This entry is about our IPS Community Suite 4.2 release.
One of our more technically-oriented features for 4.2, we have added more detailed logs of user logins, and the devices and IP addresses used. This brings several new features:
Notification of a new device sign in
If enabled, users can receive an email notification when a new device is used to log into their account:
When a user signs in for the first time, a special key is set to recognise the browser on subsequent logins. This mean the notification email does not trigger on a new IP address, which would be annoying when travelling or if using a network where the IP address changes regularly. Instead, the notification is only triggered if someone signs into your account from a new physical device or web browser.
UserCP Device Management
If enabled, a new page will show in the user's settings page showing all the devices which have been used to log into their within the last 90 days (which is recent enough that could still be logged in if "Remember Me" was checked).

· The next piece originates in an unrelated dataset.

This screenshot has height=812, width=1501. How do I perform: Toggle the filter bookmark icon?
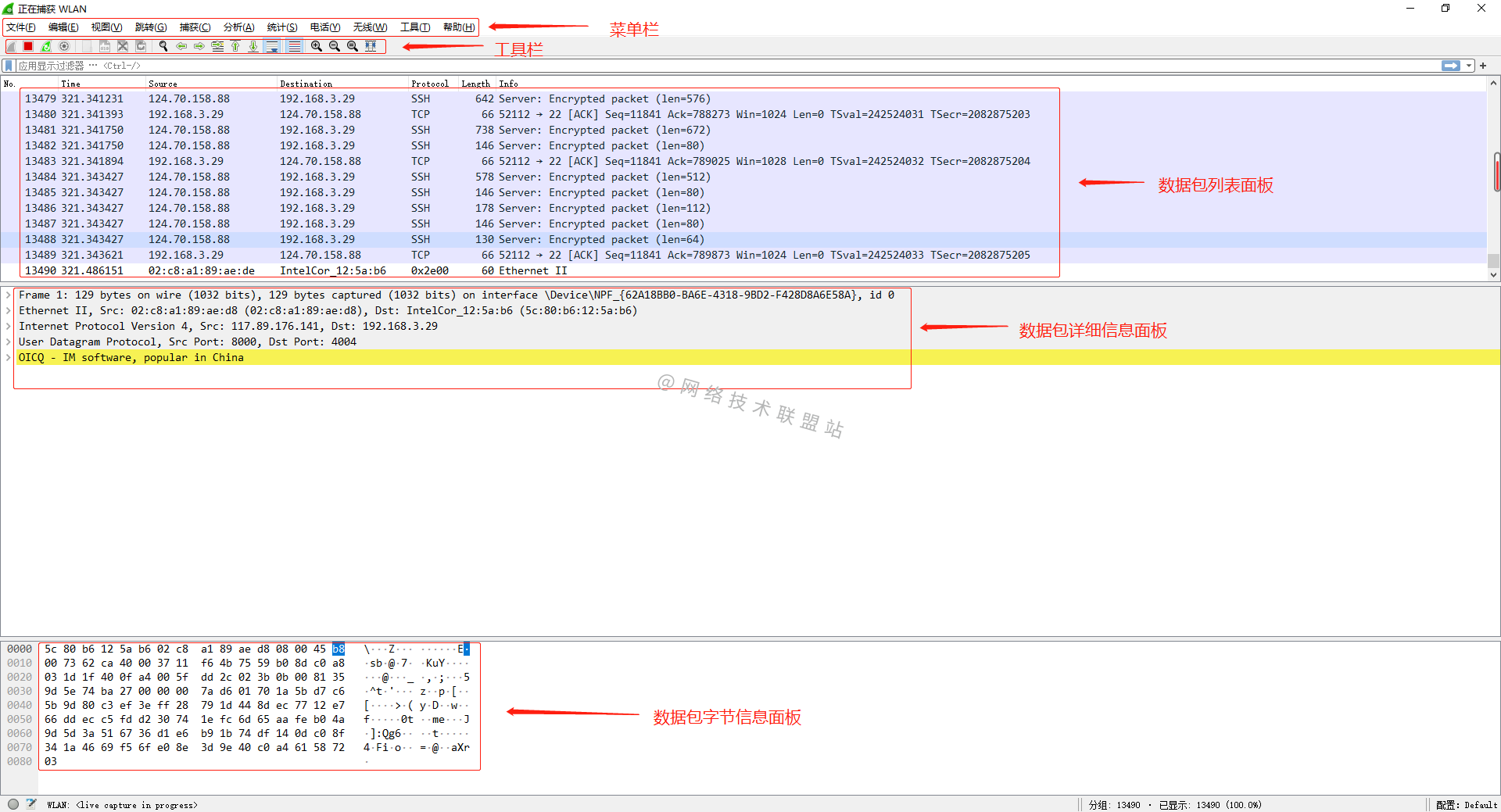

Users can see the device, browser, physical location (obtained by a GeoIP lookup) and if applicable, how the login was processed (for example, if the sign in was with Facebook or Twitter, this will show). If they chose "Remember Me" when logging in, they can undo that (handy if you realise you accidentally left yourself signed in on a public computer).
If they see anything they don't recognise, a page to walk them through the necessary steps to re-secure their account is available.
New Two-Factor Authentication Setting
"Logging into the front-end" is one of the options of when to prompt for Two Factor Authentication. In 4.2, this has been separated into two distinct settings:
- Logging into the front-end from a new device
- Logging into the front-end from a known device
If you enable the former, but not the latter, and the user has previously logged in devices, the system will automatically show an explanation to users alongside the other available recovery option. This can be useful especially if you do not want to offer other recovery options.
AdminCP Device Management
In the AdminCP, administrators can see all the device and IPs a member has used. They can also disable automatic login for any device.
The system can also detect if another user is using the same device and will show this in the list of devices.